# Written exercise
Render the lines below as a JSON list of strings, one string per line, with blank lines omitted and the pictures left out.
......
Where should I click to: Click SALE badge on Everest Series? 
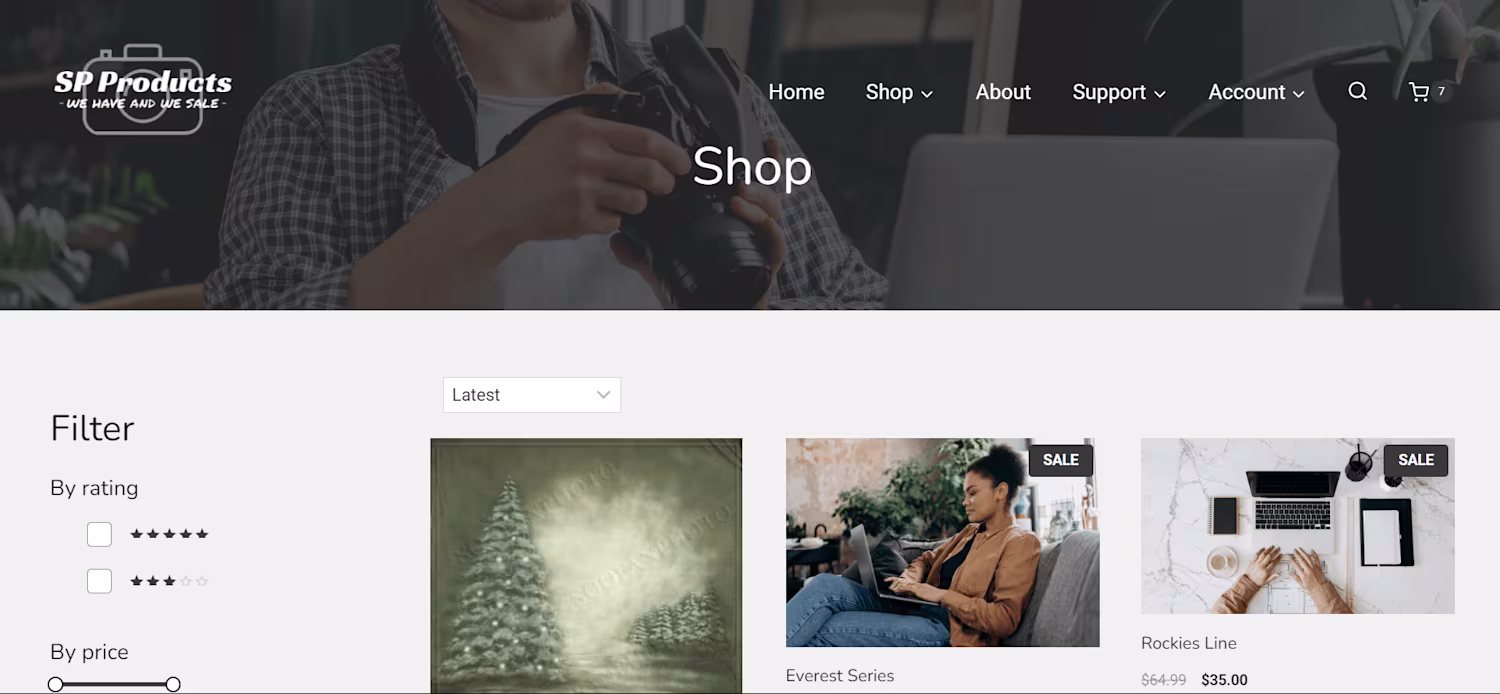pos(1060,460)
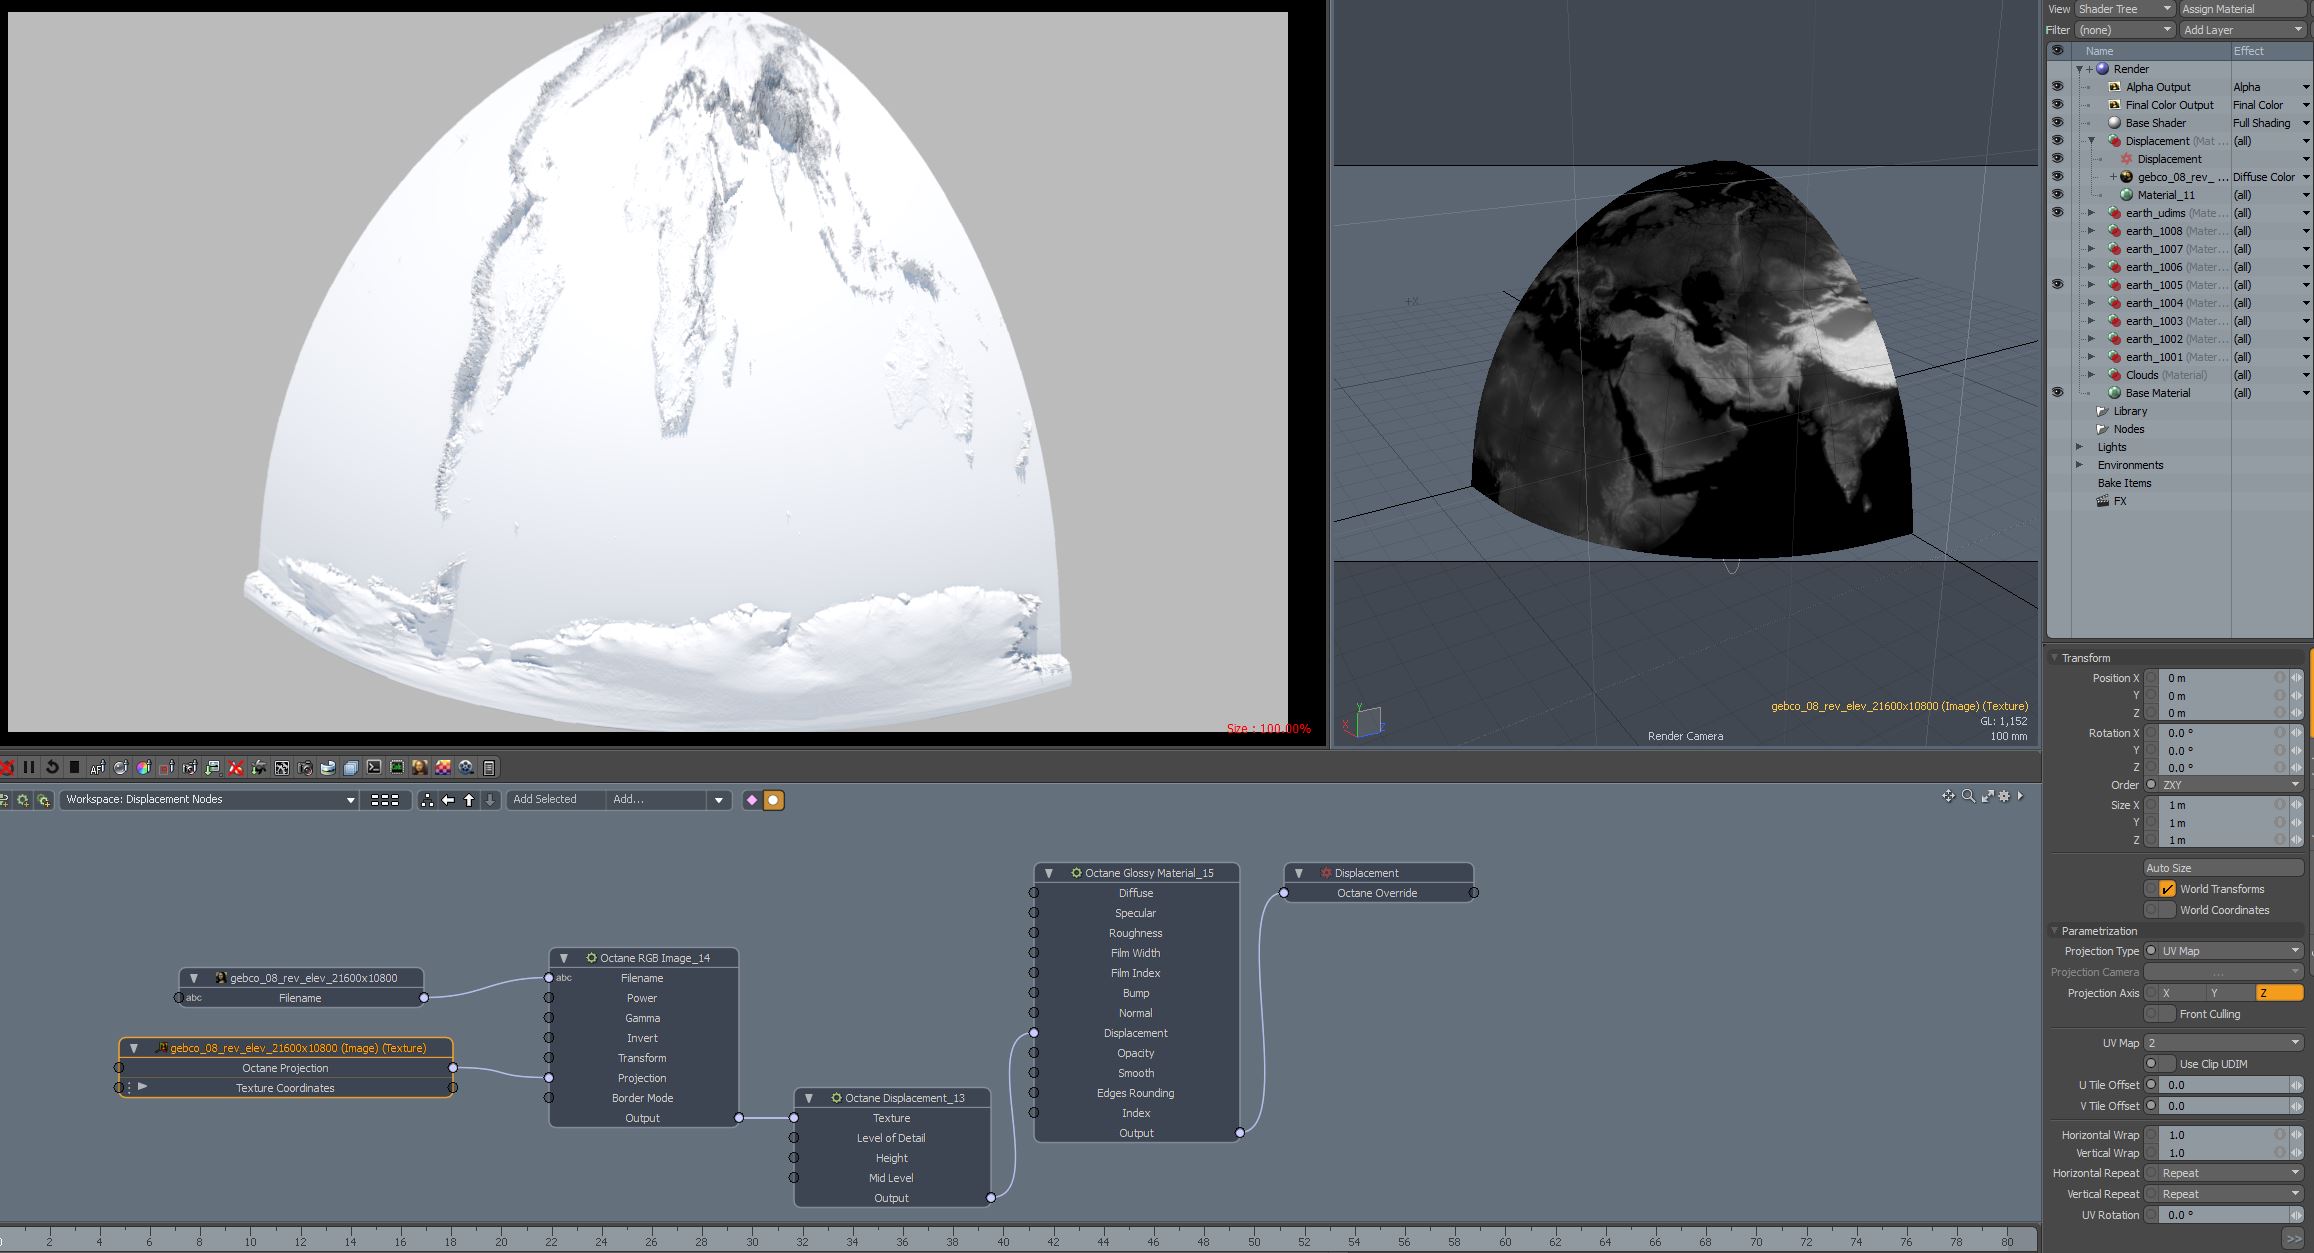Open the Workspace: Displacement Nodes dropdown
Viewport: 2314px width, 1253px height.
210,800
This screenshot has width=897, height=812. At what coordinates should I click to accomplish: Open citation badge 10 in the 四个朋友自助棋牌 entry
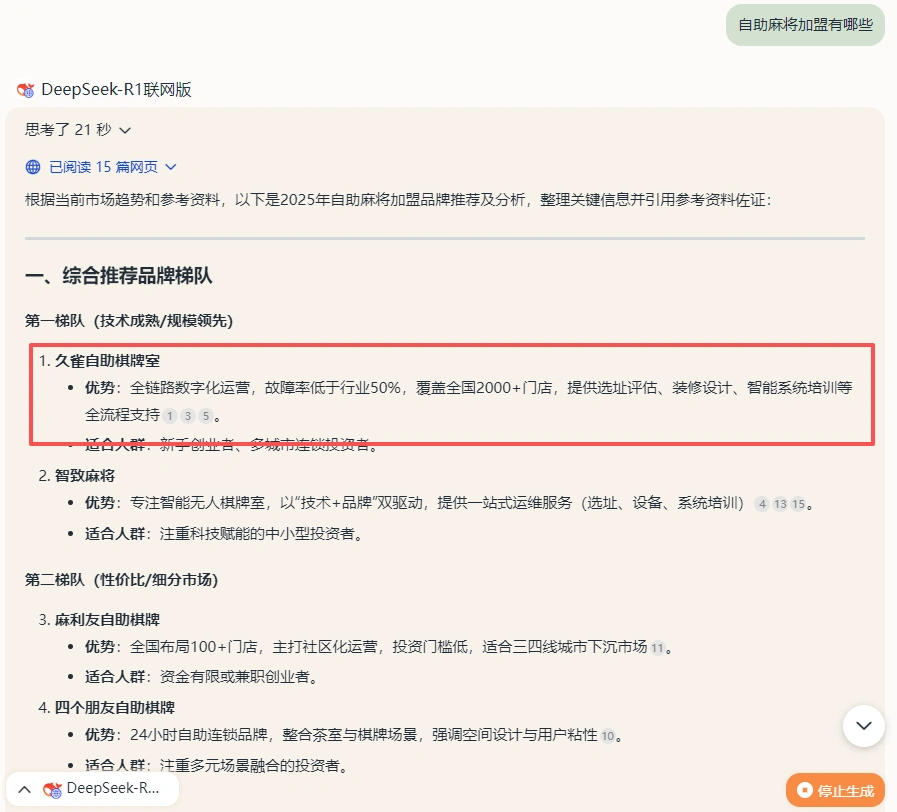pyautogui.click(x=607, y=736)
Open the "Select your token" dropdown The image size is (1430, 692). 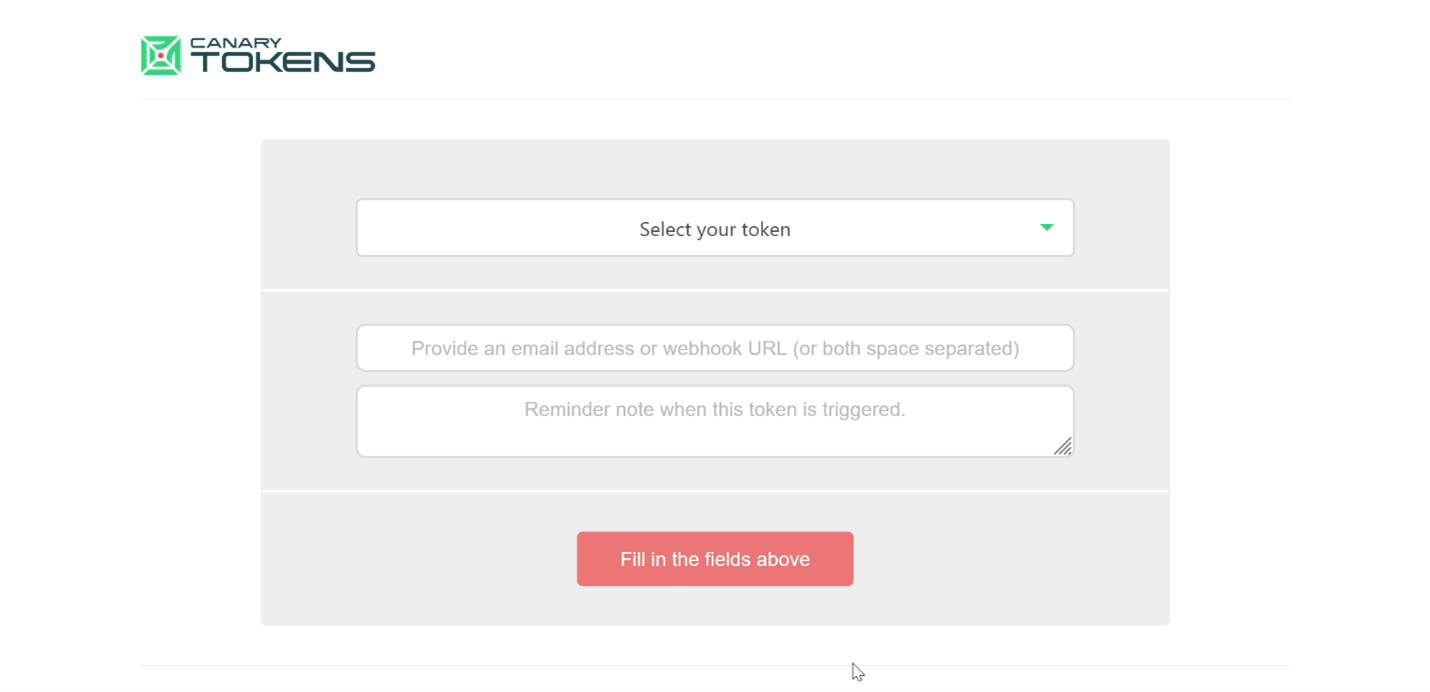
......
# Response for this exercise
[
  "Where should I click to: Click SALE badge on Everest Series? ",
  "pos(1060,460)",
  "Open the Workspace: Displacement Nodes dropdown",
  "Viewport: 2314px width, 1253px height.",
  "210,800",
  "This screenshot has width=897, height=812. At what coordinates should I click to accomplish: Open citation badge 10 in the 四个朋友自助棋牌 entry",
  "pyautogui.click(x=607, y=736)",
  "Open the \"Select your token\" dropdown The image size is (1430, 692). "
]